Auf der Soundcloud-Architektur basiert auch das experimentelle Angebot SoundCite, das Texte im Internet mit Audioinhalten verknüpft. SoundCite verwandelt verlinkte Wörter oder Textpassagen in einen Audioplayer, der korresponierende O-Töne, Interviews oder andere passende Audioinhalte direkt in den Text einbindet. So wird das geschriebene Wort um eine auditive Ebene erweitert. Einen umgekehrten und ebenso interessanten Weg beschreitet das Wiener Startup Tonio. Hinter dem Motto “Ton mit Information” verbirgt sich die Idee, in eine Audiodatei für Menschen nicht hörbare Töne/Frequenzen zu kodieren, die von einer App im Smartphone erkannt und dekodiert werden.

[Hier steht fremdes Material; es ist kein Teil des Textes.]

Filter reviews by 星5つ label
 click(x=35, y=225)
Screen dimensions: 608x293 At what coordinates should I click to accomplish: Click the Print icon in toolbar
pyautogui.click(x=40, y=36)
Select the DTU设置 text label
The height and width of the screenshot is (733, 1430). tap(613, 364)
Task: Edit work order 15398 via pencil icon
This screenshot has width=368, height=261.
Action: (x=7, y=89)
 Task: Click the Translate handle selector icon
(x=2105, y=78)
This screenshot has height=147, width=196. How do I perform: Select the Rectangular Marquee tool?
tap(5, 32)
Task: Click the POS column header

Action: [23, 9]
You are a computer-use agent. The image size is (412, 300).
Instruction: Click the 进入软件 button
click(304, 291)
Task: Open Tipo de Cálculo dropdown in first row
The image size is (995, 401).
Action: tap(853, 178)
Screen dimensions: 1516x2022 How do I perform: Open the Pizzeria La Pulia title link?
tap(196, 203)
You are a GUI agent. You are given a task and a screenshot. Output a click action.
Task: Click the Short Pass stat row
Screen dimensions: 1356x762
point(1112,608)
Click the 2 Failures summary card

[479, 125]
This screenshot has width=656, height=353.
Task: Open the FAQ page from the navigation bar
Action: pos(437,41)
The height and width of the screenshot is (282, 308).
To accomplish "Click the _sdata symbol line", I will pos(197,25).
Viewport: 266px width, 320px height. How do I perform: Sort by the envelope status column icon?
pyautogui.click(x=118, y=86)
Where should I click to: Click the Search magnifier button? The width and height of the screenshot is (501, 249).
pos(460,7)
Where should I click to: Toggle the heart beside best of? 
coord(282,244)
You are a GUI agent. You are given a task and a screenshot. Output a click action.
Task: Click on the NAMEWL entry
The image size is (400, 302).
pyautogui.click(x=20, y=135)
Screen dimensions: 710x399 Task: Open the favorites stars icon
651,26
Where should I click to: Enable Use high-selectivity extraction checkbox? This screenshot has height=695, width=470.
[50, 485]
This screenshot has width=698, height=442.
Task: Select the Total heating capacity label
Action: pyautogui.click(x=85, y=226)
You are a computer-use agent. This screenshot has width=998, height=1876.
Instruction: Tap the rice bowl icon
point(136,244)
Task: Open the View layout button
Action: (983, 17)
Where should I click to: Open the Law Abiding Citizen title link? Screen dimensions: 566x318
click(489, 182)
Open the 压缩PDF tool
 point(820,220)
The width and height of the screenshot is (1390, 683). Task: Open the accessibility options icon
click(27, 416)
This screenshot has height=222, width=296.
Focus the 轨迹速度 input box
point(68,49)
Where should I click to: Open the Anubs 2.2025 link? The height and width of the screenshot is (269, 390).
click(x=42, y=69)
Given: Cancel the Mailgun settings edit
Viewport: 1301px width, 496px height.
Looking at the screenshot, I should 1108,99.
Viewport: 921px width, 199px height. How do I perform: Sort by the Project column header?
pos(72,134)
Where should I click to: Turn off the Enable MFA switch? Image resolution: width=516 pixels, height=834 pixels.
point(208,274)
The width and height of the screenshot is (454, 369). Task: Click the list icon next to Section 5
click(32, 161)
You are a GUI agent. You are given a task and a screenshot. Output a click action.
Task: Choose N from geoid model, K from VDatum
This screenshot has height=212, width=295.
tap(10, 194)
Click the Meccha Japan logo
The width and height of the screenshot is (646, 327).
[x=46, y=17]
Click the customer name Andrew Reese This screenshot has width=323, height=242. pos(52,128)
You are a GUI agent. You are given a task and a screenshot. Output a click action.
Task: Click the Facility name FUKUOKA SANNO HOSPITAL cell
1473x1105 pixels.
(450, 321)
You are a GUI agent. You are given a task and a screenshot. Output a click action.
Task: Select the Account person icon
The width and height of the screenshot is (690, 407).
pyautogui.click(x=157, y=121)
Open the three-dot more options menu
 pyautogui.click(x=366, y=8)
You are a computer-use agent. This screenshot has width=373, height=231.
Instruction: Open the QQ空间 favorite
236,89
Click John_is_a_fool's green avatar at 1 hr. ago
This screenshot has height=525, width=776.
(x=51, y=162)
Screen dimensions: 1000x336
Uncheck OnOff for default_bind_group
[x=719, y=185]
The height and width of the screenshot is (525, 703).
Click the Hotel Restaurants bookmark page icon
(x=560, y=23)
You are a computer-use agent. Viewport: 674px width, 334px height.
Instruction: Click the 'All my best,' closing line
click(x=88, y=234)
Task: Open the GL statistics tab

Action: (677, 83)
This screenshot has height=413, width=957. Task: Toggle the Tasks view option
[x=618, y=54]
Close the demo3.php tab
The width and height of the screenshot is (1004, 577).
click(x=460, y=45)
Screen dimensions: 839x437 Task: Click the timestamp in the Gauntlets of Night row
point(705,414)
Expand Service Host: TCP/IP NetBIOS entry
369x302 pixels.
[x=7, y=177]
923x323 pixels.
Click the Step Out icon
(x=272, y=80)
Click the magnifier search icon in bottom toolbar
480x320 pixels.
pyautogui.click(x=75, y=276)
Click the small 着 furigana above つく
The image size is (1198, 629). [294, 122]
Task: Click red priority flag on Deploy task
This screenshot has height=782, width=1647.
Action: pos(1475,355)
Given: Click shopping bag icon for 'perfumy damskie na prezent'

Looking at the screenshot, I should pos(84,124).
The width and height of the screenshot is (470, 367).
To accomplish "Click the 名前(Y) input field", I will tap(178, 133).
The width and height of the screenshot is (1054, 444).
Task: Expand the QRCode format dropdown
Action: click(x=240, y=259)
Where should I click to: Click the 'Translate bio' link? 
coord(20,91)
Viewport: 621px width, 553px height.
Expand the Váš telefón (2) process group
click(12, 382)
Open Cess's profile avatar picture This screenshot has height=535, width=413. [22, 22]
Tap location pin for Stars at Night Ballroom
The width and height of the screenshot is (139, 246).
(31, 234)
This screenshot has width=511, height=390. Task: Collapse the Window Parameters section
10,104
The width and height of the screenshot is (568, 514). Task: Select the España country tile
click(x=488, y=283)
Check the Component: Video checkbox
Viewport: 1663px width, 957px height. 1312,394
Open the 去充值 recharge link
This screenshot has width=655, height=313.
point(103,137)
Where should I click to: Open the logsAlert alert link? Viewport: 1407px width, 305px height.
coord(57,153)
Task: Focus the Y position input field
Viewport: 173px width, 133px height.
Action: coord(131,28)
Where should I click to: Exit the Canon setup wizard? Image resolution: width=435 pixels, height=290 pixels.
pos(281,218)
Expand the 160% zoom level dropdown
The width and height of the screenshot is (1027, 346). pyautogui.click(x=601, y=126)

Tonio will so Radioinhalte oder Podcasts mit Informationen aus dem Internet anreichern, die genau in dem Augenblick auf dem Display des Smartphones oder Tablets erscheinen, während man eine Sendung hört. Die Idee ist gut aber die Radiowelt noch nicht bereit. Das Konzept leidet am Henne-Ei-Problem: Für Nutzer macht die App nur Sinn, wenn Audioproduzenten auf das System setzen. Für Sender und Podcaster macht der Dienst nur dann Sinn, wenn eine entsprechend große Nutzerschaft und Verbreitung der App existiert.

 

Anstatt immer wieder neue Apps und Dienste zu entwickeln, auszuprobieren und einzubinden, wäre es an der Zeit sich um Standards zu kümmern, um die bestehenden Konzepte und Ideen technisch vereinbar zu machen und plattformübergreifend gestalten zu können. Genau hier wäre ein Engagement des Öffentlich-rechtlichen Rundfunks wünschenswert, der seine Mittel zur Weiterentwicklung der audiobasierten Infrastruktur im Internet ebenso motiviert angehen könnte wie er es im Bereich DAB/DAB+ macht. Leider ist dahingehend bisher nichts zu erkennen. Ganz im Gegenteil. Deutschlandradio-Intendant Willi Steul etwa sieht im Internet keine Zukunft für das Radio, da der Betrieb für Sender und Empfänger zu teuer sei. Dass Radio im Internet nicht gleichbedeutend mit einer linearen Programmgestaltung im Sinne eines Livestreams sein muss, wird bei diesem Argument ausgeblendet - und dabei wird übersehen, dass die Zukunft des Radios im Internet schon längst begonnen hat.